/sign-language-detection-with-tfod2

Real-Time Sign Language Detection with Tensorflow 2 Object Detection

Primary LanguagePython

Real-Time Sign Language Detection with Tensorflow Object Detection API 2.x

The project in this repo was completely inspired by Nicholas Renotte and his wonderful YouTube Video Real Time Sign Language Detection with Tensorflow Object Detection and Python | Deep Learning SSD tutorial.

SLD

Test Images

hello

iloveyou

no

ty

yes

Attribution

This repo is a collection of knowledge gained from others who so generously put together github repos and YouTube videos. To you I say 'Thank you!'

Tanner Gilbert

Github Repos

YouTube Videos

Nicholas Renotte

Github Repo

YouTube Videos

Jacob from Roboflow

YouTube Videos

Tensorflow Documentation

You can find great Tensorflow documentation below.

TF2 Object Detection API Tutorial

My Contributions

While most of the heavily lifting in teaching about the TFOD API was done with the links above, I wanted to streamline the process and create scripts that will automatically setup an TFOD2 environment and provide a consistent process for building custom object detection models.

To that end, I have collected and/or written a number of scripts (see scripts directory) that will do much of the steps in building a custom object detector. These steps are a combination of the steps I learned from Tanner, Nicholas and Jacob.

As much as is possible, the scripts are driven from values in the scripts/model_config.py file.
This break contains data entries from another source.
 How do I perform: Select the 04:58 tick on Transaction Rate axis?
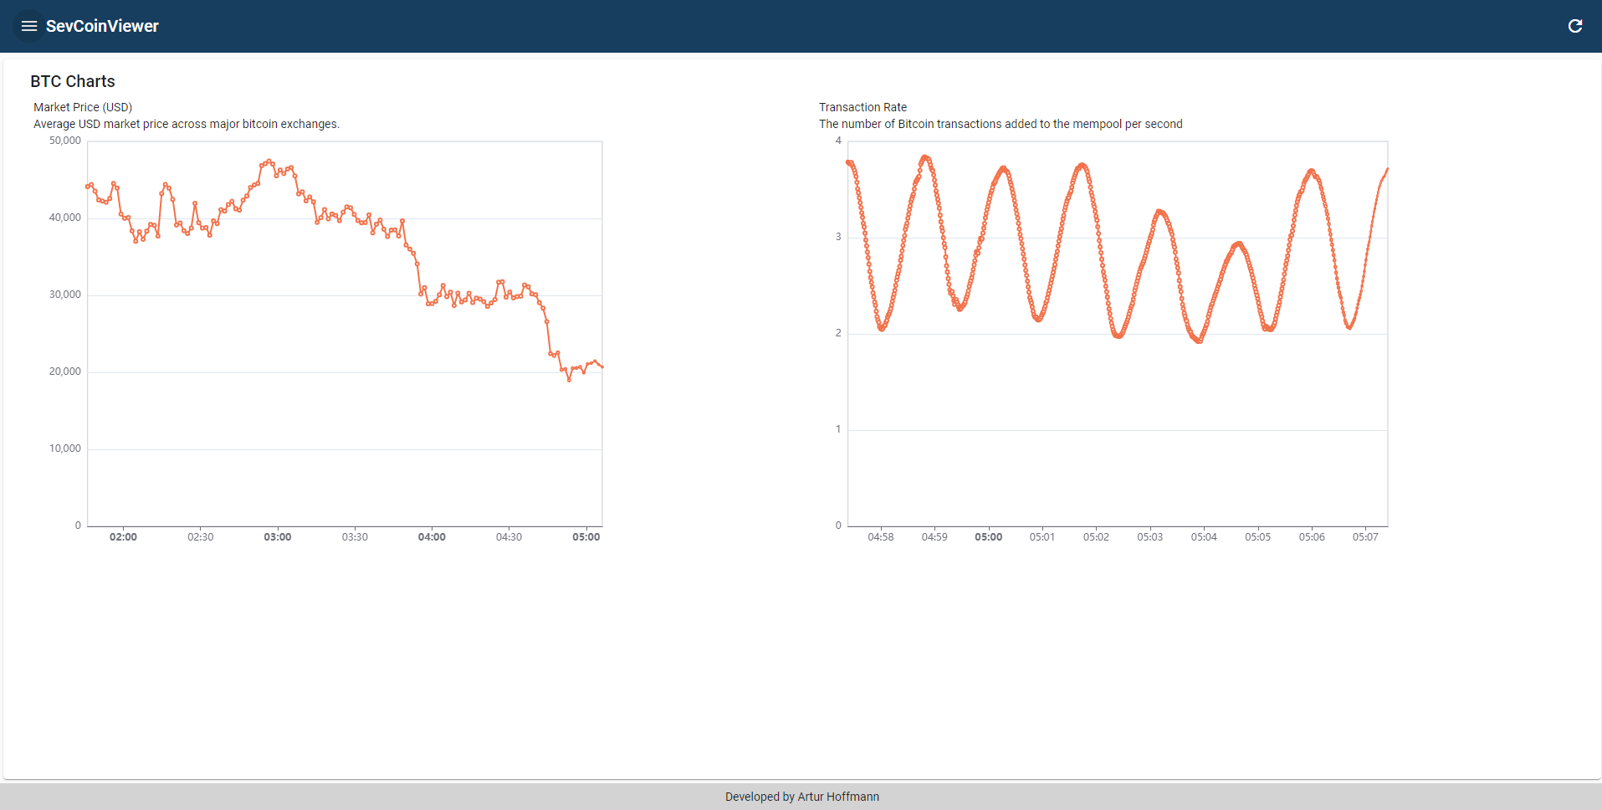pyautogui.click(x=880, y=536)
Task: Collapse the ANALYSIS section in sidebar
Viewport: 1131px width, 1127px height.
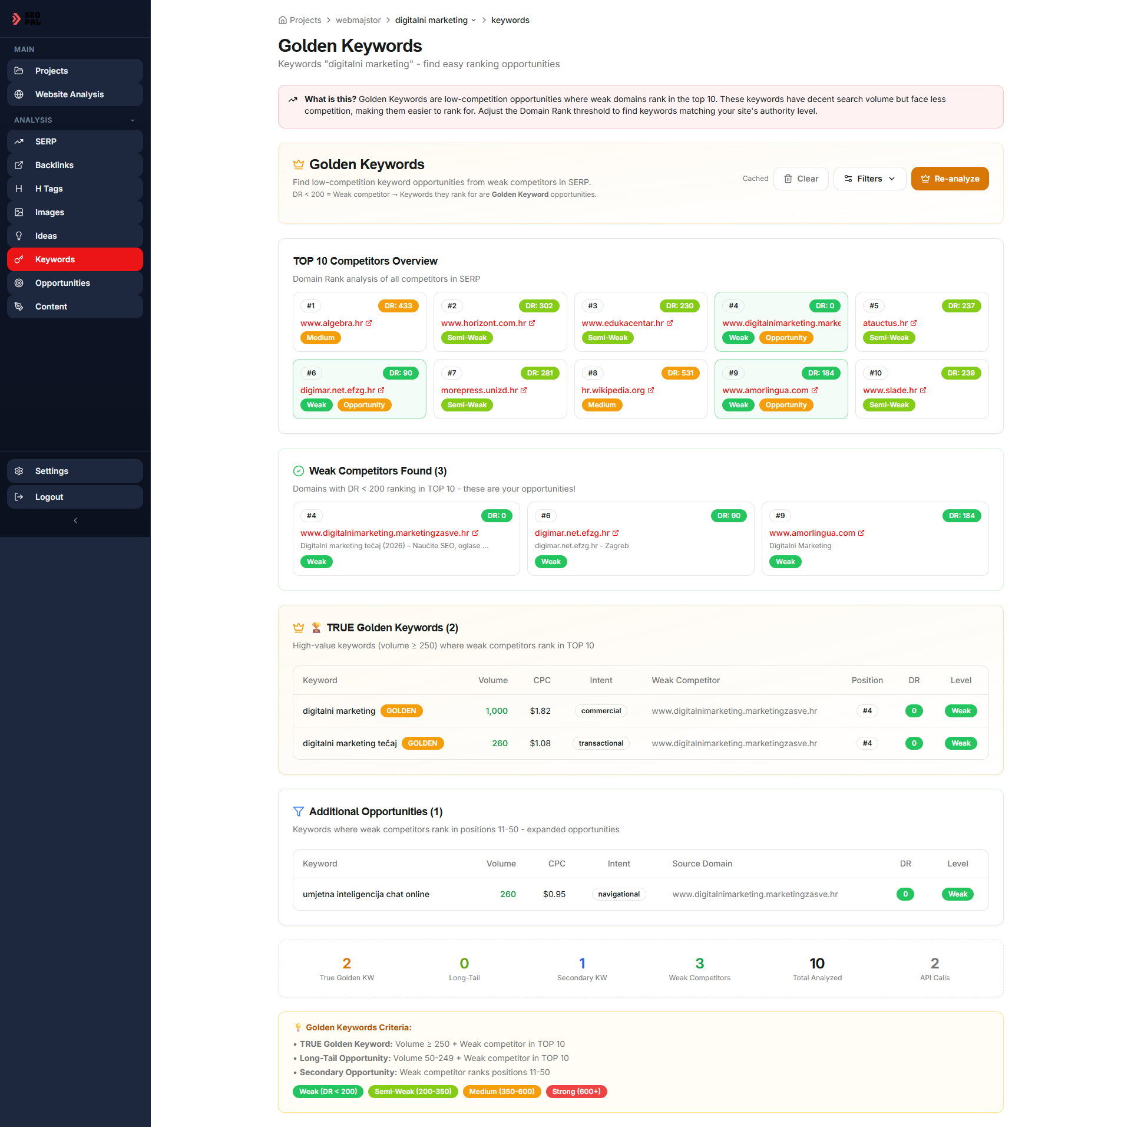Action: click(132, 120)
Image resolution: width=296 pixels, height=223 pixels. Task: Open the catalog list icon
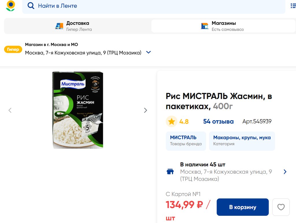pos(293,6)
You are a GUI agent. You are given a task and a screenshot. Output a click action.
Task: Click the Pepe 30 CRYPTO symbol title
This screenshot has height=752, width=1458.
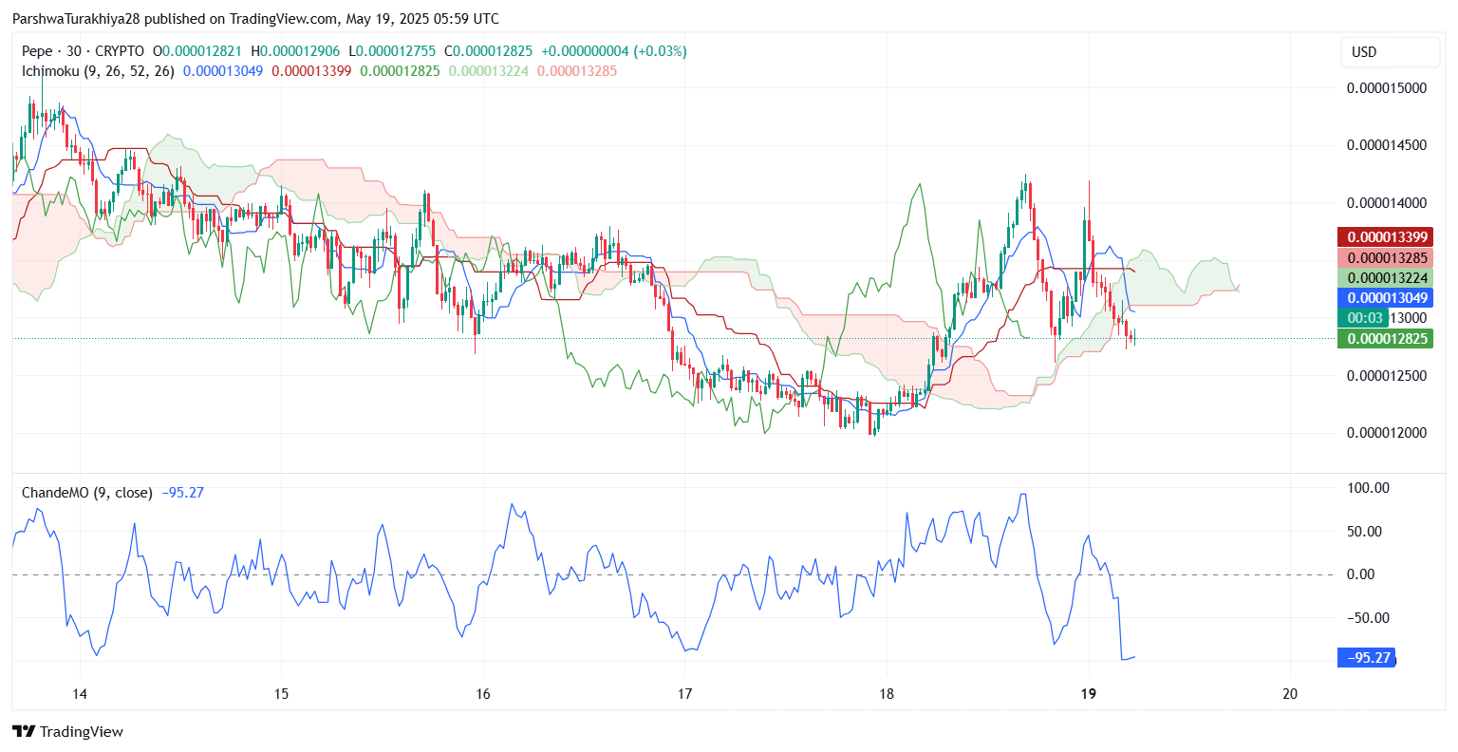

Most of the scripts do not need command line parameters - but - there are a couple.

Caveats

  • This repo was only tested on MacOS, Catalina

  • This repo worked as of, January 23, 2021

  • This technology changes so fast, it might not work in the near future.

Steps

[1] Create a Python 3.8+ Virtual Environment

Create this virtual environment in the root of this project.

TensorflowObjDetectionTemplate/venv

This project was developed with Python 3.8.5

[2] Activate Virtual Env

ACTIVATE THE VIRTUAL ENV

Or you will pollute your global python environment badly

pip install -r requirements

All of the libraries that I used are listed in setup.py

[3] Update scripts/model_config.py file

  • update TEMPLATE_ROOT_DIR

to Fully-Qualified Path to this repo root

  • Make sure you have a section in the MODELS_CONFIG dictionary for the model you are interested in trying

  • Search for TODO and update as appropriate

[4] Setup Object Detection

Run the script:

python scripts/setup-tf2-obj-detection.py

This will perform a number of steps to setup TFOD models. See the script for details, but the summary list is below:

 1 Clone Tensorflow Repos Dir

 2 Install the Object Detection API

 3 Verify TF ObjDet Install

 4 Fix tf_util bug

 5 install LabelImg

 6 download pretrained weights for selected model

 7 copy base config for model

 8 create label_map.pbtxt file, if it not not already there

 9 update model configuration file

[5] Collect Images to train on

If you are capturing new images from your webcam, as we did for the sign language tutorial, then I recommend the script below:

For example, to capture 20 images labeled as 'Hello' in the collected-images (from model_config.py) directory you could issue the following command.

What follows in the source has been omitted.